_Exercise requirements:_
Go through the records and report each line holding the string "computer".

(Excerpts from a dataset)
════════════════════

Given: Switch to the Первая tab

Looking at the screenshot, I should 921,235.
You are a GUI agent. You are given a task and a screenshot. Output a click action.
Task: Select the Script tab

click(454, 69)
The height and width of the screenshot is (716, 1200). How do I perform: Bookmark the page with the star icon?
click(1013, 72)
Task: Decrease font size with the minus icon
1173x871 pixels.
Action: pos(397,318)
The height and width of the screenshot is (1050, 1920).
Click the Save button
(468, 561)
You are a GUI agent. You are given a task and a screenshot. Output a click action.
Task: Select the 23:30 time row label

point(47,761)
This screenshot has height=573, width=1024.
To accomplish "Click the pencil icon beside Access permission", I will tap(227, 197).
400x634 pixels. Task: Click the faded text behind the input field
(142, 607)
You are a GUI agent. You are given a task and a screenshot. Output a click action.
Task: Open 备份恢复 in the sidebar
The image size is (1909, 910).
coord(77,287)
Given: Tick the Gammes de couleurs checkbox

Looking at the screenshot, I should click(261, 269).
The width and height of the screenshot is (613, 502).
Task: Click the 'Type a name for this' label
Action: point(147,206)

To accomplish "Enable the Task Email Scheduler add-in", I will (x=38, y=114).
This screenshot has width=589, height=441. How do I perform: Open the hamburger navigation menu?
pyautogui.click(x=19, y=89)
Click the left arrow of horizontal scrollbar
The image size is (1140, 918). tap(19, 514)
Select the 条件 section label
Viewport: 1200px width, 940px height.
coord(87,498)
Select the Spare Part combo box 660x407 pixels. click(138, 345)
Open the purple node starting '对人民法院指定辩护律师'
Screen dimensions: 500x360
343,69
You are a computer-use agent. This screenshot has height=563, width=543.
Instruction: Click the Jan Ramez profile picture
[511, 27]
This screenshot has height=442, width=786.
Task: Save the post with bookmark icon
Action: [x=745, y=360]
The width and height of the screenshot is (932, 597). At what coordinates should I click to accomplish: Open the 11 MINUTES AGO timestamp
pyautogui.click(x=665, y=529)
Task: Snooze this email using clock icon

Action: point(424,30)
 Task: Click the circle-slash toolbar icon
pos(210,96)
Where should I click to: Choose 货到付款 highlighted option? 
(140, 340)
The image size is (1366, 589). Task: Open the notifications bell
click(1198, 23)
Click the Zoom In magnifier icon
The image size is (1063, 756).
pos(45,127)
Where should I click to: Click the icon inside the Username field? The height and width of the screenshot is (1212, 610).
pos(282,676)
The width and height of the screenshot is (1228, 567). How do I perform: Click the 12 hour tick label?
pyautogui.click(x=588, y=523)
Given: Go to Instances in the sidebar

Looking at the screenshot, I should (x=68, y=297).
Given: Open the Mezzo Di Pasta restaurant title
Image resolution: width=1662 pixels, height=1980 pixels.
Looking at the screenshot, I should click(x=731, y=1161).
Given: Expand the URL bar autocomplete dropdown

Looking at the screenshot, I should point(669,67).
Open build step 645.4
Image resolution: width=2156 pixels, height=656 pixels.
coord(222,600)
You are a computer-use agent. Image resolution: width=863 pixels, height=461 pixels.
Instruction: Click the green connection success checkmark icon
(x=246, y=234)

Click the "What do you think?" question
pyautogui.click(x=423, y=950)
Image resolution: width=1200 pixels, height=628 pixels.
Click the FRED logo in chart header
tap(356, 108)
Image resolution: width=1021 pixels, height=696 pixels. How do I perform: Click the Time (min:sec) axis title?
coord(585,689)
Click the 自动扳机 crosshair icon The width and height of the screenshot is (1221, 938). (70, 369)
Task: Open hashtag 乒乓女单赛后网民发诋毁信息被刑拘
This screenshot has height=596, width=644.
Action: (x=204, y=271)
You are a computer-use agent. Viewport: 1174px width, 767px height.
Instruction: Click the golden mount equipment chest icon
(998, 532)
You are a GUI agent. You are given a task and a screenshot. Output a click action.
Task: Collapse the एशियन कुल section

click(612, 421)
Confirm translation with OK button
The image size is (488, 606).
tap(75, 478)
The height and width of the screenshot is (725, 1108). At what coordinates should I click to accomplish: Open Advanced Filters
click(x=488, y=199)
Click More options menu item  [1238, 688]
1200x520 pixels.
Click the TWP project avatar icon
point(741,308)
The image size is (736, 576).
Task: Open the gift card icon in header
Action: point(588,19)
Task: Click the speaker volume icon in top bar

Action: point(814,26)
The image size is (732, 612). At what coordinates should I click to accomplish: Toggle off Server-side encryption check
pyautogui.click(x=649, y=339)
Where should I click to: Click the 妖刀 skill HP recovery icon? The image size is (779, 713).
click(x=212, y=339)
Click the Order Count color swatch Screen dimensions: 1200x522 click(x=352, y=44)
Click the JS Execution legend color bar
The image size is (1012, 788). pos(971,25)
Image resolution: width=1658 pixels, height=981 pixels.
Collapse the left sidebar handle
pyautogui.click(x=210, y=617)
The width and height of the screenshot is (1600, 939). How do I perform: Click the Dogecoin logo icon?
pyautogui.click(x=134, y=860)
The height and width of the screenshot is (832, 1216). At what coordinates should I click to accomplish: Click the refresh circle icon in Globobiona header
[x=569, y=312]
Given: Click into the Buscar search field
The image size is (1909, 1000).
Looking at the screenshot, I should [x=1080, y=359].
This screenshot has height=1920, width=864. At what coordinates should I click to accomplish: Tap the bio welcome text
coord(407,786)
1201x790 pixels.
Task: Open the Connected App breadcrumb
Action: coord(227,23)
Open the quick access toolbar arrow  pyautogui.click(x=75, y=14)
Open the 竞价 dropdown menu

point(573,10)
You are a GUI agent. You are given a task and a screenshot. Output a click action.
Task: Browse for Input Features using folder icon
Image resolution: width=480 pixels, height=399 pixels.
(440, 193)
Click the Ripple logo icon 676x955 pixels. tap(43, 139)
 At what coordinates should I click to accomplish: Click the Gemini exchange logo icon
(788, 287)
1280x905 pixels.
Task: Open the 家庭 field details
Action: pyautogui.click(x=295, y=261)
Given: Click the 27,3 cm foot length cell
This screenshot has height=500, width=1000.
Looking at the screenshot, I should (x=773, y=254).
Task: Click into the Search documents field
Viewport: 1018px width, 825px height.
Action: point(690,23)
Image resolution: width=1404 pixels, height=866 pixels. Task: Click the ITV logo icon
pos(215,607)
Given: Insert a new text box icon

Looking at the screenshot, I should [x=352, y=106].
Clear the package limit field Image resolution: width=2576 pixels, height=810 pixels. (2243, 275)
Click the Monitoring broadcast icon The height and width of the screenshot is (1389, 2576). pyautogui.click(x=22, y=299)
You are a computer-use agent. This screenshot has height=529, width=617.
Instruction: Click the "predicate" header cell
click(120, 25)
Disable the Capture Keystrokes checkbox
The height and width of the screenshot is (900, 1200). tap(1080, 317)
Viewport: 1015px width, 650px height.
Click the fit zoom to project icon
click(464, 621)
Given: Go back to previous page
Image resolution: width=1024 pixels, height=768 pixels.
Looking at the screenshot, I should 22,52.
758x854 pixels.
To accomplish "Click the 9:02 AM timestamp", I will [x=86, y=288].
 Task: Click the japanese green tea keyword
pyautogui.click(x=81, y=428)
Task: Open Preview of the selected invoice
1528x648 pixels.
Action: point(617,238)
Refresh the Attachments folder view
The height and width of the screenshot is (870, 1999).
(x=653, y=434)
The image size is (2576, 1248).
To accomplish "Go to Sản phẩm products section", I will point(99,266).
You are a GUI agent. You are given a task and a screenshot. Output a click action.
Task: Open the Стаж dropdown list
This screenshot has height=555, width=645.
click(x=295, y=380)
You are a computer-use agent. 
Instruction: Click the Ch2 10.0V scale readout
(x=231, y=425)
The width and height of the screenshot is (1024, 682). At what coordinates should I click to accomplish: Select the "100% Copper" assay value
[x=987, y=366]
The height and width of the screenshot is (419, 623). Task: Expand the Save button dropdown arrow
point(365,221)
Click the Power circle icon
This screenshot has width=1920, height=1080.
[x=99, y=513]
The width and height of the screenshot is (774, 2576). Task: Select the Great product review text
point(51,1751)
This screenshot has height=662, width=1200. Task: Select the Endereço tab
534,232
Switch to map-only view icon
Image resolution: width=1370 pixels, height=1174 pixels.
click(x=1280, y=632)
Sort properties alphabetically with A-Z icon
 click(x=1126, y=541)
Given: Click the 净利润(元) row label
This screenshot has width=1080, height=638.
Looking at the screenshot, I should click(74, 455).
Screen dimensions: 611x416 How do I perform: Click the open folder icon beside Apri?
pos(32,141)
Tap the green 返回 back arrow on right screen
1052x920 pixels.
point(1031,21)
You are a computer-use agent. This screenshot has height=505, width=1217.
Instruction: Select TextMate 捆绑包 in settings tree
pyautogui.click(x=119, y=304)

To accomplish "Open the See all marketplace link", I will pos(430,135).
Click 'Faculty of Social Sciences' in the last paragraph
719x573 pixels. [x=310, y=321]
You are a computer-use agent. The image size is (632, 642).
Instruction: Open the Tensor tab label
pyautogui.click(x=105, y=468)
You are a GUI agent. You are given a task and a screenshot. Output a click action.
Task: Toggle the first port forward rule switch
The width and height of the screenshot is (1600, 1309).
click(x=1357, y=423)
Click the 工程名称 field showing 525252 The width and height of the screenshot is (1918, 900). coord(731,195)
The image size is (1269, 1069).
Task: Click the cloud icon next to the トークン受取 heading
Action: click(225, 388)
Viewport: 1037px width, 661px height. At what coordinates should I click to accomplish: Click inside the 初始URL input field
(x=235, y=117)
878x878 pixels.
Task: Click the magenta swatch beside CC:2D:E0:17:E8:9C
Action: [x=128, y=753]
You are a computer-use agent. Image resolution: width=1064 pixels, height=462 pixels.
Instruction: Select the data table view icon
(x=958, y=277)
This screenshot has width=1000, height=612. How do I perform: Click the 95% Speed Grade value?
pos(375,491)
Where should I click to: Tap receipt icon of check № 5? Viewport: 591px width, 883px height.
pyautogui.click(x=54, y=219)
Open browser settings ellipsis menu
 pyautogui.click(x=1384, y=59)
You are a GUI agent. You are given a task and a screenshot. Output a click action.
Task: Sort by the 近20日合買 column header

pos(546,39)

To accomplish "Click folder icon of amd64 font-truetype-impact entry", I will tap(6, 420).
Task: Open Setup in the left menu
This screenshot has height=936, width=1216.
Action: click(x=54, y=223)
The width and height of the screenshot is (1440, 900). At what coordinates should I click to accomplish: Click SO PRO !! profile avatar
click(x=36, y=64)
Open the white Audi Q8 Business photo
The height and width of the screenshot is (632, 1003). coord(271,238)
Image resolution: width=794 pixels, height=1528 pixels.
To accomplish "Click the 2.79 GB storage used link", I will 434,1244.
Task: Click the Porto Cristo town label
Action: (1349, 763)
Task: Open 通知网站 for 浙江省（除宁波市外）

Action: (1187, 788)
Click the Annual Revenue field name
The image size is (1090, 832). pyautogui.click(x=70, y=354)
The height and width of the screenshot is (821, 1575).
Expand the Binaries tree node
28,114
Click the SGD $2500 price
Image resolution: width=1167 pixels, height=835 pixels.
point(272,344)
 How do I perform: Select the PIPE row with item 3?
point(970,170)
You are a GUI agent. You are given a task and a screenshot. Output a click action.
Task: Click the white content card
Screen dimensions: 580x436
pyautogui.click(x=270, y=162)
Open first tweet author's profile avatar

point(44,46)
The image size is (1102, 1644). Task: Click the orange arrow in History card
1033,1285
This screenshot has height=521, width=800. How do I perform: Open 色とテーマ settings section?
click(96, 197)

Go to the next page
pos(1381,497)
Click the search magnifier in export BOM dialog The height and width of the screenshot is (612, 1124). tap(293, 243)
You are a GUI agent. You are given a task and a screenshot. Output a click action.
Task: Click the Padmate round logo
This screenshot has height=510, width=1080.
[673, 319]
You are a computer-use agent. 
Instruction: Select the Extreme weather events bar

════════════════════

_Written response:_
You are a computer-use agent. This screenshot has height=563, width=543.
You are a computer-use agent. Image resolution: width=863 pixels, height=461 pixels.
You are a computer-use agent. Viewport: 1174px width, 767px height.
You are a computer-use agent. This screenshot has height=529, width=617.
You are a computer-use agent. 
You are a computer-use agent. This screenshot has height=505, width=1217.
You are a computer-use agent. The image size is (632, 642).
You are a computer-use agent. Image resolution: width=1064 pixels, height=462 pixels.
You are a computer-use agent. 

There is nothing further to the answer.